Redox-Dependent Modulation of Aconitase Activity in Intact Mitochondria

Abstract

It has previously been reported that exposure of purified mitochondrial or cytoplasmic aconitase to superoxide (O₂^•) or hydrogen peroxide (H₂O₂) leads to release of the Fe-α from the enzyme's [4Fe−4S]²⁺ cluster and to inactivation. Nevertheless, little is known regarding the response of aconitase to pro-oxidants within intact mitochondria. In the present study, we provide evidence that aconitase is rapidly inactivated and subsequently reactivated when isolated cardiac mitochondria are treated with H₂O₂. Reactivation of the enzyme is dependent on the presence of the enzyme's substrate, citrate. EPR spectroscopic analysis indicates that enzyme inactivation precedes release of the labile Fe-α from the enzyme's [4Fe−4S]²⁺ cluster. In addition, as judged by isoelectric focusing gel electrophoresis, the relative level of Fe-α release and cluster disassembly does not reflect the magnitude of enzyme inactivation.
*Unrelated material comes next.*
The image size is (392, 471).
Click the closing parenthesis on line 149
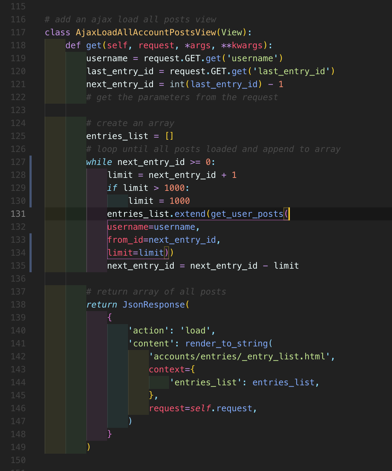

These observations suggest that some form of posttranslational modification of aconitase other than release of iron is responsible for enzyme inactivation. In support of this conclusion, H₂O₂ does not exert its inhibitory effects by acting directly on the enzyme, rather inactivation appears to result from interaction(s) between aconitase and a mitochondrial membrane component responsive to H₂O₂. Nevertheless, prolonged exposure of mitochondria to steady-state levels of H₂O₂ or O₂^• results in disassembly of the [4Fe−4S]²⁺ cluster, carbonylation, and protein degradation. Thus, depending on the pro-oxidant species, the level and duration of the oxidative stress, and the metabolic state of the mitochondria, aconitase may undergo reversible modulation in activity or progress to [4Fe−4S]²⁺ cluster disassembly and proteolytic degradation.